Distance-Learning: What You Need to Succeed at Home

(StatePoint) Is your family distance-learning? Having the resources you need at home can be the key to success. Here are a few tools to consider as you navigate an unusual school year:

• A Library Card: If students lack access to the school’s physical library, your public library can be an invaluable fount of information to turn to this school year. While it’s true that some library systems have limited their print materials available for checkout, keep in mind that many offer a rich collection of electronic resources, which can be checked out instantaneously from the safety of home.

• Math Tools: Math class can be an especially challenging subject for students to tackle in the remote learning context. Luckily, online tools exist which can help. Check out ClassPad.net, a free web-based platform featuring tools for calculation, graphing, geometry, statistics and more. Its interactive menu enables students and educators to draw geometry figures freehand and input calculations as they would on scratch paper. Users can also plot data points, as well as add text labels, expressions and pictures to graphs or geometry diagrams. However, for those who prefer a physical graphing calculator, look for a tool that can handle coursework now and in the future. For example, the fx-9750GIII from Casio contains all the features needed to make remote coursework easy to follow.
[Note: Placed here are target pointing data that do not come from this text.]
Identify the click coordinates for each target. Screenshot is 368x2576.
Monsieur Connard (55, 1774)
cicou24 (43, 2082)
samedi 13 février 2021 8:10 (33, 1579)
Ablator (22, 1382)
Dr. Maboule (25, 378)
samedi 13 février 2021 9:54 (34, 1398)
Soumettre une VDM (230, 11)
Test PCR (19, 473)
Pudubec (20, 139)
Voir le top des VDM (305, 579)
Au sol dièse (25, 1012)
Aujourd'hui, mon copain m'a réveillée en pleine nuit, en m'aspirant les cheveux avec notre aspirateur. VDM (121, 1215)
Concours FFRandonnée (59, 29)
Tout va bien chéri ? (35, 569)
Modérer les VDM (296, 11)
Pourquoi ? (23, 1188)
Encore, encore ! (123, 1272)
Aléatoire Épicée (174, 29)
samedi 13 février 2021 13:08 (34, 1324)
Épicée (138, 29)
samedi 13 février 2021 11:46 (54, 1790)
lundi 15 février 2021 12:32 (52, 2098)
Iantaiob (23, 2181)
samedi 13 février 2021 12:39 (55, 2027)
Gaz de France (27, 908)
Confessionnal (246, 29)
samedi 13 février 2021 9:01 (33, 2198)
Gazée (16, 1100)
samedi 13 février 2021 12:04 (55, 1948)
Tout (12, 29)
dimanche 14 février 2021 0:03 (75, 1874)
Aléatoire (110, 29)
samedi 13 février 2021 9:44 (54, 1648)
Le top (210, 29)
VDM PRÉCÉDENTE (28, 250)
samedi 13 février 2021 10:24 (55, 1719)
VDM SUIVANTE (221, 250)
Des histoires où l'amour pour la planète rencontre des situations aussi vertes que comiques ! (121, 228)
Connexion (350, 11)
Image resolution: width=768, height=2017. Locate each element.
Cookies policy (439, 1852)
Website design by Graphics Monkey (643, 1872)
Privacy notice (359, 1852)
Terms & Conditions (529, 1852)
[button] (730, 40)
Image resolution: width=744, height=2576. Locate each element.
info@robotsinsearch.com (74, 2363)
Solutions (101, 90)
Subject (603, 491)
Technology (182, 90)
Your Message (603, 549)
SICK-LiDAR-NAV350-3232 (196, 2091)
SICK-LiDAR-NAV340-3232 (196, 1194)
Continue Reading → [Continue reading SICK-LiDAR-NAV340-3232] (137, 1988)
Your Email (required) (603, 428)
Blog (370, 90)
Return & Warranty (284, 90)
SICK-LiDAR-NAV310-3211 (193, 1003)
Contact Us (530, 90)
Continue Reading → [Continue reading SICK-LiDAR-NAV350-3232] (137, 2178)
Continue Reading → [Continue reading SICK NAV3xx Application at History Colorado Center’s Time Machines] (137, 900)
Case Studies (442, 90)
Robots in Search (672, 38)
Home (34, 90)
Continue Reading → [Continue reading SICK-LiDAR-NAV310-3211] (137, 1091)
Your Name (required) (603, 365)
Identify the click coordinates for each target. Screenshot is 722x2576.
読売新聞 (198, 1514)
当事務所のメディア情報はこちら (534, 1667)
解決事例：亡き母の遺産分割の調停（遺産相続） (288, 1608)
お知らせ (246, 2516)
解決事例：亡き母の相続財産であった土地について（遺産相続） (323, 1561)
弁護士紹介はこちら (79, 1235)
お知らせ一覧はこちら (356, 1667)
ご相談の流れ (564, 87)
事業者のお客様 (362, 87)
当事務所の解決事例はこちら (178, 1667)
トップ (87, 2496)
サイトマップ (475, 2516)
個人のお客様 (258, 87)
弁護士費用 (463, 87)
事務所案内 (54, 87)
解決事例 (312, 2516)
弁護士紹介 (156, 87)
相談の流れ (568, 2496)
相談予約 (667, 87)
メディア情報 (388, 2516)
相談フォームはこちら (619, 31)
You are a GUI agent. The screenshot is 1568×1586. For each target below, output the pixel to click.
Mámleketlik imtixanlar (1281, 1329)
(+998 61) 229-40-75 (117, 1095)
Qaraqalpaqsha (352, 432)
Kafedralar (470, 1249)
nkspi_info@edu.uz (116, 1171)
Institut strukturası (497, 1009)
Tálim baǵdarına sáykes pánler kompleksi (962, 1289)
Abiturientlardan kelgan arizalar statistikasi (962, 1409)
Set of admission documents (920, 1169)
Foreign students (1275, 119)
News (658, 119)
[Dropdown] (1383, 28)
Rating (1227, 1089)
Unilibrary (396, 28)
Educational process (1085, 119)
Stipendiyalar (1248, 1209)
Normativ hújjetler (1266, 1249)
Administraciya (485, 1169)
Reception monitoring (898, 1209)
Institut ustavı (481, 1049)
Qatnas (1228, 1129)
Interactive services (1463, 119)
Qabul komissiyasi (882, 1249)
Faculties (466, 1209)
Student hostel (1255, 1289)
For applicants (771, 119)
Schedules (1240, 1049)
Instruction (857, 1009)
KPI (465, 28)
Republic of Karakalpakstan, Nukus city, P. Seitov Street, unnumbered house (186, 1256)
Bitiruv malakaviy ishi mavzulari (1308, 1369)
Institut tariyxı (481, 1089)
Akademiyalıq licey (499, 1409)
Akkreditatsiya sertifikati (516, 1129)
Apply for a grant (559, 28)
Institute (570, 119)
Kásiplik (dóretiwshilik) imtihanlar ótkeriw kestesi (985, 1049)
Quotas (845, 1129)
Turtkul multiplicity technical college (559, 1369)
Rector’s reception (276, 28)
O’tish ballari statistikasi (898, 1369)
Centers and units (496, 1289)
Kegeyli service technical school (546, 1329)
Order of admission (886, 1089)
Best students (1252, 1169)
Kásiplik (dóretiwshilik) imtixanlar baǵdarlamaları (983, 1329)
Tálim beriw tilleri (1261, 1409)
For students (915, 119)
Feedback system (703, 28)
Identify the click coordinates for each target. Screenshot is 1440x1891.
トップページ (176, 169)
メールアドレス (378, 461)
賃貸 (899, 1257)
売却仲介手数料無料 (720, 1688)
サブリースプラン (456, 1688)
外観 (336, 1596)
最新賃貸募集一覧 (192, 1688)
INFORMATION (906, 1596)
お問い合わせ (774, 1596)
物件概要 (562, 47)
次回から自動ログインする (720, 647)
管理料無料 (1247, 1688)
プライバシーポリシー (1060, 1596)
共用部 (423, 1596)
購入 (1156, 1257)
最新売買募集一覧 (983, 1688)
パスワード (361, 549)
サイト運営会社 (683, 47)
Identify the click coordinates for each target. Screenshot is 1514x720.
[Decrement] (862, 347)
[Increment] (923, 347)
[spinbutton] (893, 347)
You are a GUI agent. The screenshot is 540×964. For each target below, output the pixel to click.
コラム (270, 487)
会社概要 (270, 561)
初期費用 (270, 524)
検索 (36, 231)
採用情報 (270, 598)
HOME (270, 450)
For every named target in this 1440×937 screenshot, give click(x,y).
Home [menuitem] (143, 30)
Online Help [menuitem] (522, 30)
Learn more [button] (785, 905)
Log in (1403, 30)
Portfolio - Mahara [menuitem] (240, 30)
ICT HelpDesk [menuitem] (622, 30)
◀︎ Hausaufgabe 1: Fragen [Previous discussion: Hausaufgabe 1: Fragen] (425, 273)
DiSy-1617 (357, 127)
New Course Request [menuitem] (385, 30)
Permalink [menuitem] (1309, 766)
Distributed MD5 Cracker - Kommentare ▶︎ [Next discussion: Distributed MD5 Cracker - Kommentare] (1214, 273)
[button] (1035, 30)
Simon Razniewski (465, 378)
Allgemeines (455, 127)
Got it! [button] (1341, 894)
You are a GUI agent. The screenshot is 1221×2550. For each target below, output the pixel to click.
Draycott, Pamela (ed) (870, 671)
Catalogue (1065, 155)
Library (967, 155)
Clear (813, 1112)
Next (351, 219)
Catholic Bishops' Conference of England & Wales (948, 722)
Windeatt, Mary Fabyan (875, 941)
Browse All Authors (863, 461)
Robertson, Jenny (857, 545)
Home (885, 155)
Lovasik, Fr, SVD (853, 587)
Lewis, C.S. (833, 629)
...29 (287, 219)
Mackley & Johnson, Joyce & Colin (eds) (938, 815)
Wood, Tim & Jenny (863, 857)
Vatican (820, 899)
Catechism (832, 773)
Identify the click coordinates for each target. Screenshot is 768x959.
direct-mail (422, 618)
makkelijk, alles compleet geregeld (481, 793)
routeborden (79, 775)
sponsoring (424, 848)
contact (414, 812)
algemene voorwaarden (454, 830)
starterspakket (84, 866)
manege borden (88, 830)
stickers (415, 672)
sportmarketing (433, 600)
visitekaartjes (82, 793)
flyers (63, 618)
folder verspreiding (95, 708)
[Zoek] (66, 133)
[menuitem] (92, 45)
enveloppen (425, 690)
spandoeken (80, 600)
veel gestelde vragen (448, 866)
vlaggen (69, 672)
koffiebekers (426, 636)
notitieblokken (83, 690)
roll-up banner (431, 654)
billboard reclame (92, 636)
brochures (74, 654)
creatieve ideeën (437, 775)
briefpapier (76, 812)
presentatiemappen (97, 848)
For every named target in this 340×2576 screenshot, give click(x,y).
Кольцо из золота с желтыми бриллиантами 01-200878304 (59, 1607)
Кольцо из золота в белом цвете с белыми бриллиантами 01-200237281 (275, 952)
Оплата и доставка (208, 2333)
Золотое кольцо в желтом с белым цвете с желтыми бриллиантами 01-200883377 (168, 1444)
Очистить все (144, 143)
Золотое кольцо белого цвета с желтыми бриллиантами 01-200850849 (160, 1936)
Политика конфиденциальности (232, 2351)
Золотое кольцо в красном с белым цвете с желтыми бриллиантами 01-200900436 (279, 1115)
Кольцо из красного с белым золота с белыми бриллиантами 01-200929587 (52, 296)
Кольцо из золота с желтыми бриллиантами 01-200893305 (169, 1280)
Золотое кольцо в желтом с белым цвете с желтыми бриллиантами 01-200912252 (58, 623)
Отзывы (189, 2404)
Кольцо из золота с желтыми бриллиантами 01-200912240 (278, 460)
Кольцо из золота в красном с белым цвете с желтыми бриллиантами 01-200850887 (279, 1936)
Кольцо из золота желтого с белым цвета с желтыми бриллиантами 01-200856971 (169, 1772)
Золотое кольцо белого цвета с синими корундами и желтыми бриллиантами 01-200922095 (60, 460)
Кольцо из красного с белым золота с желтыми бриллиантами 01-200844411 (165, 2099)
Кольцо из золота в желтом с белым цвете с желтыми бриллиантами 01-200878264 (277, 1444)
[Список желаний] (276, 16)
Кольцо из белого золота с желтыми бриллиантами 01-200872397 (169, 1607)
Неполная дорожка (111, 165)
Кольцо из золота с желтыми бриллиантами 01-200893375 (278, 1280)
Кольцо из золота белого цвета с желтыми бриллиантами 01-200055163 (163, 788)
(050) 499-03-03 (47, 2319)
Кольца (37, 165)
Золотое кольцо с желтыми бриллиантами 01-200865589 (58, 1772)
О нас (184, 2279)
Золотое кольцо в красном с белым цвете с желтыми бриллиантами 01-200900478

Finally, students of all grade levels, from kindergarten through college, can learn new mathematical techniques and supplement their studies using free downloadable activities created by teachers. To access these resources, visit casioeducation.com.

• A Dedicated Workspace: While desks used for remote learning may double function as a place for free time journaling and personal projects, drawing a clear mental separation between the school day and personal life is important. Students can make a few visual swaps to signal when class is in session and it is time to focus on schoolwork. These swaps may include using a particular setting on the desk lamp, clearing away personal objects or tacking up school-related paperwork to a corkboard during the day.

• A Hotspot: If you have multiple people learning and working from home, it doesn’t hurt to have a mobile hotspot on hand in case of Internet outages or other connection snafus. This can help ensure students don’t miss a remote class session or lose their connection when it’s most needed.

• Smart Planners: Free apps can help students organize their coursework so they never forget an assignment or quiz, as well as offer the tools needed for better time management. Unlike traditional paper planners or calendars, a smart digital planner actually learns the habits of the student in order to tailor push notifications and alerts.

As your family once again falls into the groove of distance-learning, a few tools and considerations can help expand everyone’s ability to work from home.